Lord Bassam of Brighton: It may be that the European Court of Human Rights would hold that positive and proportionate action to overcome the effects of past discrimination did not constitute discrimination for the purposes of Protocol 12 to the European Convention on Human Rights. We consider, however, and have argued without success, that there should be some specific provision to this effect in the text of the Protocol itself.
Lord Bassam of Brighton: There are a number of provisions in international agreements--for instance, the International Covenant on Economic, Social and Cultural Rights--which it has not been thought appropriate to incorporate into the law of the United Kingdom because, for example, they are aspirational. There is nothing in the text of Protocol 12, or even in its preamble, to exclude these rights from the coverage of the Protocol.
Lord Bassam of Brighton: The Government have signed the Political Declaration. They thus committed themselves to considering signature and ratification, as soon as possible and without reservations, of relevant universal and European human rights instruments for which such action had not yet been taken. The Government did not sign Protocol 12 when it was opened for signature in Rome on 4 November and have no present plans to do so, but they have not indefinitely ruled out signature and ratification. They will keep their position under consideration in the light of the interpretation of the Protocol by the European Court of Human Rights.
Lord Bassam of Brighton: The review to which the noble Lord refers involves consideration by immigration officials in conjunction with colleagues in the Northern Ireland Prison Service as to the most appropriate place for the detention of Immigration Act Detainees who are encountered there. Everyone agrees that the current arrangements, where male detainees are accommodated with convicted prisoners are far from ideal.
Lord Bassam of Brighton: In 1994 Ministers agreed that the Prison Service would provide approximately 500 places for immigration detainees to be held in prisons. No formal contract or service level agreement was made at the time.
In 2000, in pursuit of the Government's long-term strategy to rationalise and reduce the use of prisons for Immigration Act detainees, the Prison Service and the Immigration and Nationality Department agreed a package to provide immigration detention places separate from convicted prisoners; closer to meeting geographical needs and, in a small number of locations, better to meet the needs of immigration detainees. This included the closure of HMP Aldington and the transfer of the site for development as an Immigration Detention Centre in Spring 2002, and the opening in July 2000 of Lindholme Detainee Centre run by the Prison Service under a four-year service level agreement.

:::

WHAT THIS EXERCISE ASKS:
- A) Answer these from the excerpt, one per line: (i) Where and on what date was Protocol 12 opened for signature? (ii) About how many places did Ministers agree in 1994 that the Prison Service would provide for immigration detainees? (iii) Which center opened in July 2000, and under what kind of agreement is it run?
- B) Please turn the paragraph of the excerpt beginning "In 2000, in pursuit" into a short bulleted list that keeps its main facts.
- C) Reproduce everything in the excerpt from "In 2000, in" down to "service level agreement.".

RECORDED DATA:
:::

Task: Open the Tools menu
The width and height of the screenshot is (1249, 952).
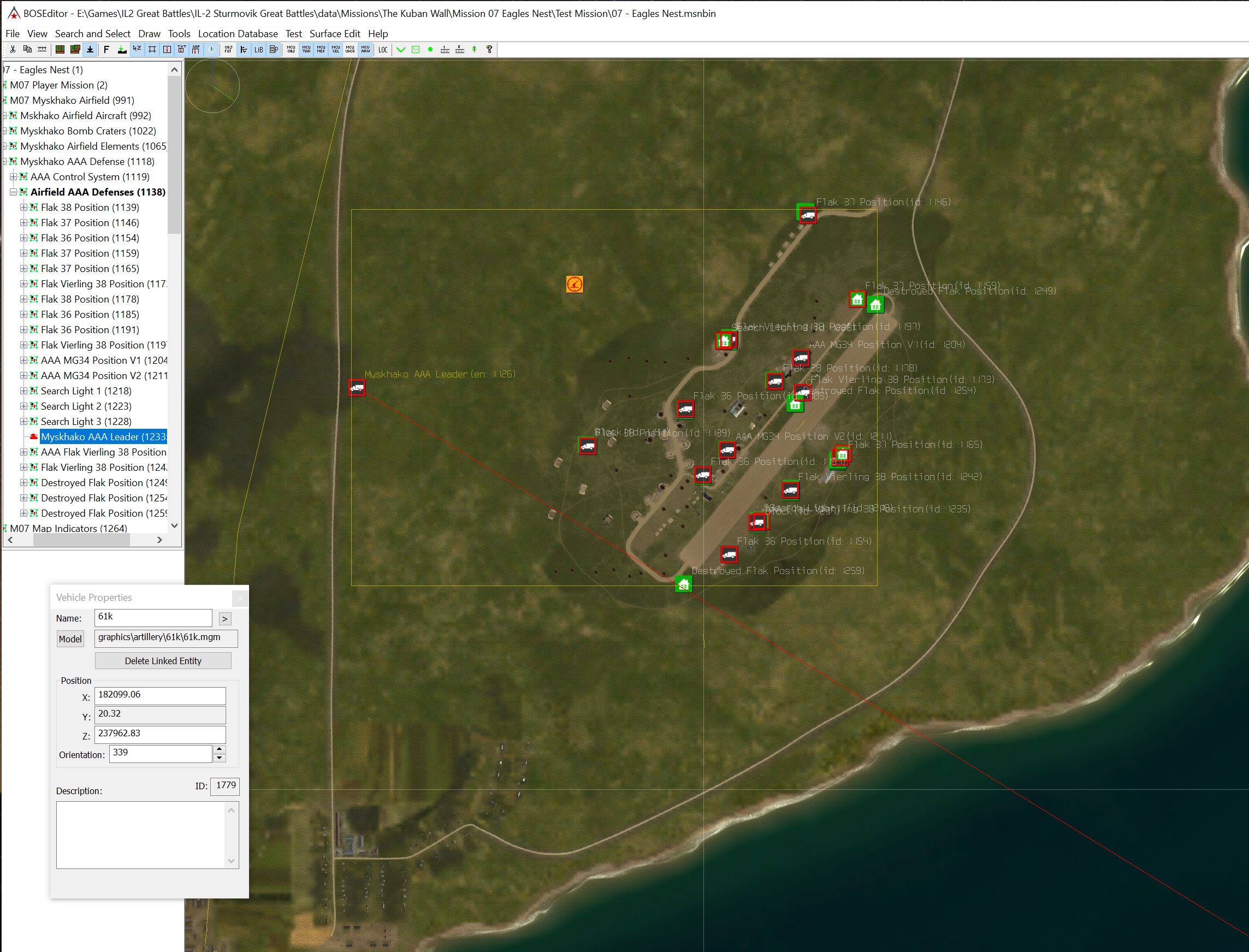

:::

THE RESPONSES:
- A)
(i) In Rome, on 4 November.
(ii) Approximately 500.
(iii) Lindholme Detainee Centre. The Prison Service runs it under a four-year service level agreement.

- B)
- In 2000, under the Government's long-term strategy to rationalize and reduce the use of prisons for Immigration Act detainees, the Prison Service and the Immigration and Nationality Department agreed a package of immigration detention places.
- The places were to be separate from convicted prisoners and closer to geographical needs. In a small number of locations, they were also to better meet detainees' needs.
- HMP Aldington was to close, and its site was to be transferred for development as an Immigration Detention Centre in Spring 2002.
- Lindholme Detainee Centre opened in July 2000. The Prison Service runs it under a four-year service level agreement.

- C)
In 2000, in pursuit of the Government's long-term strategy to rationalise and reduce the use of prisons for Immigration Act detainees, the Prison Service and the Immigration and Nationality Department agreed a package to provide immigration detention places separate from convicted prisoners; closer to meeting geographical needs and, in a small number of locations, better to meet the needs of immigration detainees. This included the closure of HMP Aldington and the transfer of the site for development as an Immigration Detention Centre in Spring 2002, and the opening in July 2000 of Lindholme Detainee Centre run by the Prison Service under a four-year service level agreement.